One of the nightly post show Tour bus party’s we would host.
This bus would become our home for the next few months as we crossed the continental US from coast to coast, playing dozens of shows, in dozens of cities, through dozens of states. But it all started here, in Minneapolis, on this night where we would need to prove ourselves.
It is difficult to accurately describe the range of emotions that courses through the mind and body when you are about to walk onto a stage and play your first concert in front of thousands of people. The anxiety that had slowly been building over the prior few months in anticipation of the tour; worried that I would wake up one morning to learn that we were dropped from the tour, was now giving way to the colossal fear that I was about to walk onto this stage and make an ass of myself.
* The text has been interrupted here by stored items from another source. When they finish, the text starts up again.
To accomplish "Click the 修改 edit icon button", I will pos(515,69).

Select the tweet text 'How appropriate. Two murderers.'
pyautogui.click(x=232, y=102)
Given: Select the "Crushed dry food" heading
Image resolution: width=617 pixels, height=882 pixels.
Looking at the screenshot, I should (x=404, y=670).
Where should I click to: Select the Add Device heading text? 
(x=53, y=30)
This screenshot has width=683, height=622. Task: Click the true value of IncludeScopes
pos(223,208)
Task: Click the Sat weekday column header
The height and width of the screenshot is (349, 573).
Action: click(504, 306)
We were not road warriors; we had not tightened up our performance and built up the confidence that can only be established through countless live experiences as a unit. Yet here we were, about to reveal ourselves with a full frontal. I truly believed that if we did not perform to a standard befitting of such a coveted position, we would be kicked off the tour. It is never a good thing to embarrass the headline band on a national tour by ruining the ticket buyers experience before the main event has even begun!
Backstage before the show at the 1st Ave, posing with G Love’s beautiful vintage Eko guitar
It was an hour before the doors to the venue opened and there was already a massive line of eager concertgoers forming around the city block, willing to brave the freezing Minneapolis winter temperature for the opportunity to get a prime position in front of the stage. Prior to this, the only line I had ever seen at one of our shows was at the urinal. It also made me realize that we needed to step up and look like we belonged, even though we probably belonged in line at the urinal.
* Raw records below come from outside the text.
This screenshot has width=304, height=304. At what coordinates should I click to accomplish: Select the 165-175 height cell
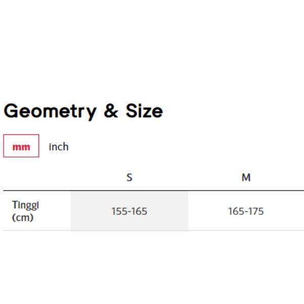click(246, 211)
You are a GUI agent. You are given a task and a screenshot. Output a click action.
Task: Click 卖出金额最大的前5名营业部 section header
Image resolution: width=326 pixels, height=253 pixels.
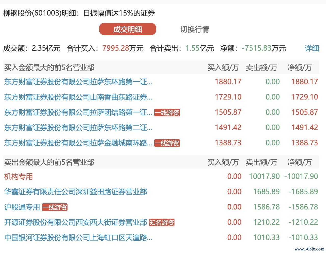click(49, 162)
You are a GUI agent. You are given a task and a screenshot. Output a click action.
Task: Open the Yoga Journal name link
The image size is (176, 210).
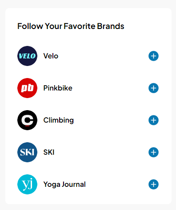pyautogui.click(x=64, y=185)
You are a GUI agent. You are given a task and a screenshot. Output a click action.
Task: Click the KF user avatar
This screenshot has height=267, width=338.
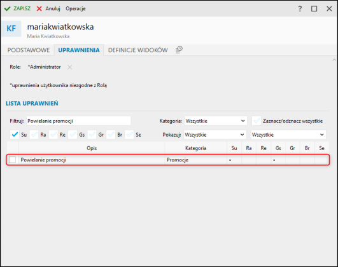click(x=11, y=29)
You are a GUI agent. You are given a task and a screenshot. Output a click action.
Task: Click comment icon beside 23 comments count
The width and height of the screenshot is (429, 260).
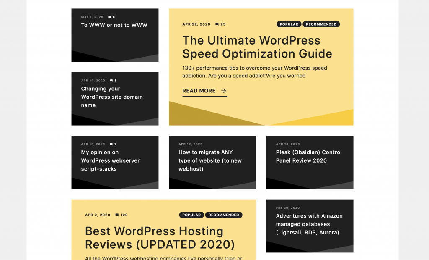point(217,24)
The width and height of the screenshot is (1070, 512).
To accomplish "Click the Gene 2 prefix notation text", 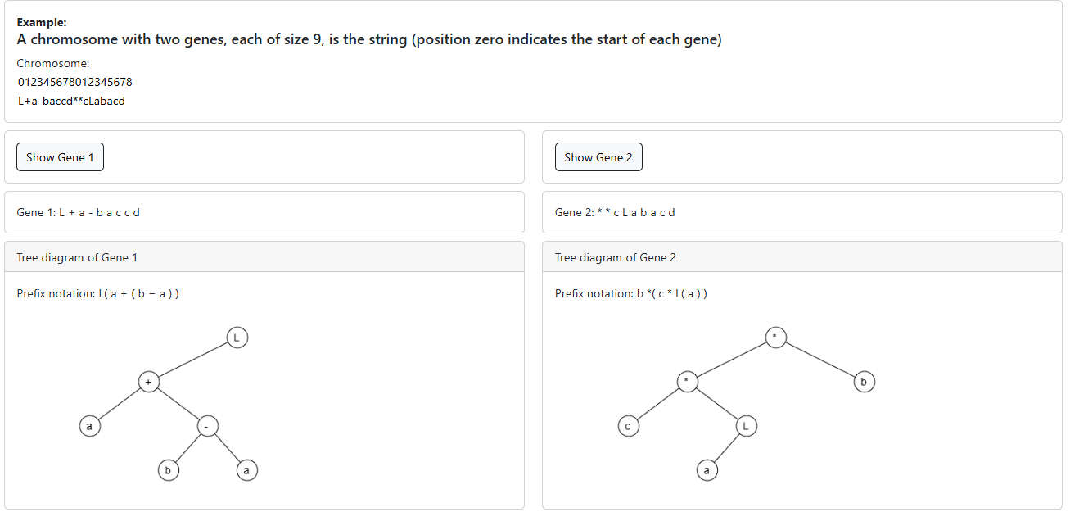I will click(630, 293).
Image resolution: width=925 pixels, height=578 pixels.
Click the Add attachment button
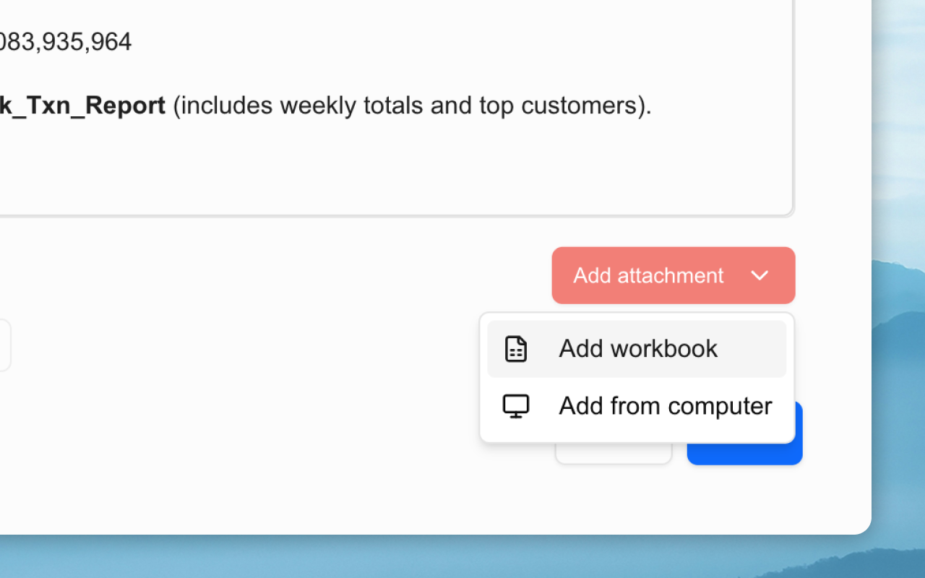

Our name was plastered on the marquis, we had our instruments set up on the stage, and we were physically sitting on the tour bus outside of the venue, but it still did not seem possible that this dream was about to happen. How could a band that has only played half a dozen shows, mostly to empty rooms, be offered a platform of this magnitude to showcase our music?
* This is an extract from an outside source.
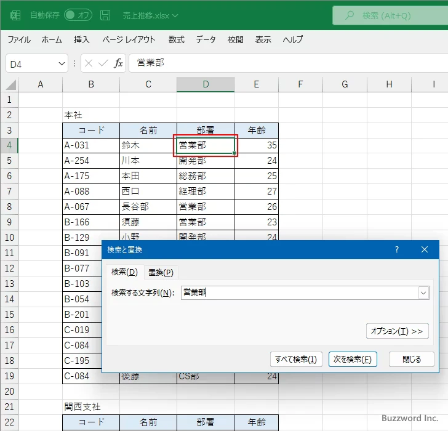Click the Save floppy disk icon
The image size is (448, 431).
tap(105, 15)
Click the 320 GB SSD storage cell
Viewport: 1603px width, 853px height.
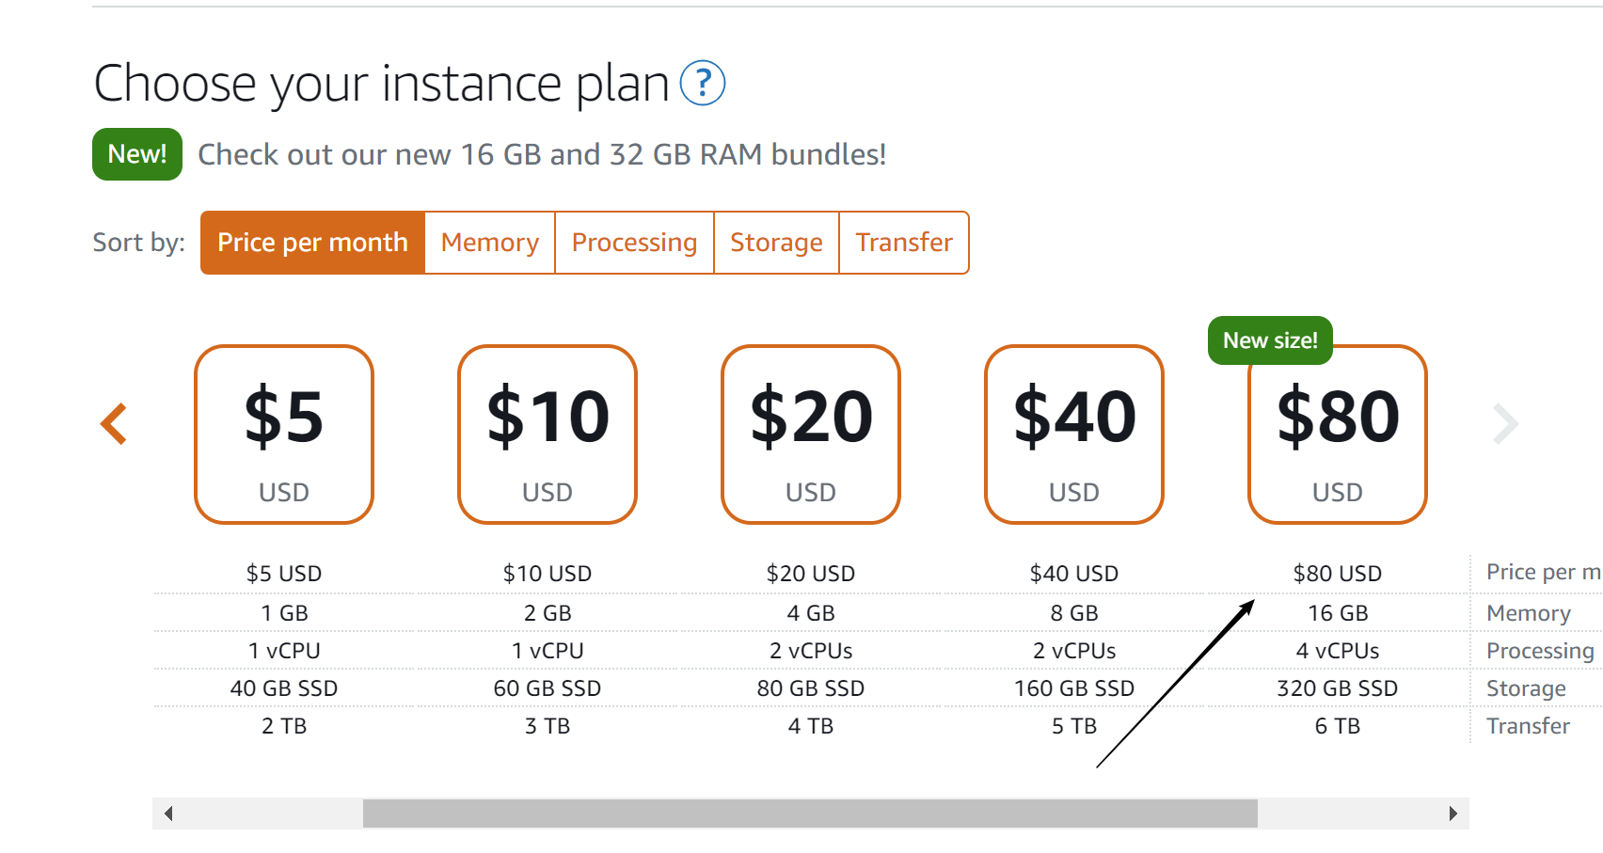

Eric and Gabe strike a pose
The time now is 8pm and we get word that our set is to start in 15 minutes. The venue is jam packed with 2000 people and I am stone cold petrified. None of us really know what to do, so we decide to walk onto the stage, strap on our instruments, and stand behind the closed curtains. Essentially the antithesis of “cool”. Even the stage crew looked at us like we were idiots. We stood there, behind the red velvet curtain that separated us from what felt like the gallows and our executioner. And then in an instant, the music in the room faded out and the lights began to dim. The curtain slowly opened and, BOOM, there we were, standing on stage. The crowd was more surprised than we were. Why are these guys standing on the stage already? Shouldn’t they walk out on to the stage after the curtain opens? Did the curtain open by accident? Nope, we are just complete amateurs.
I honestly don’t remember much about that first performance, but we must have done a good job because we sold out of CD’s and I received my first ever request to autograph a breast. Another lesson I learned that night, use a sharpie, do not use a bic pen on skin.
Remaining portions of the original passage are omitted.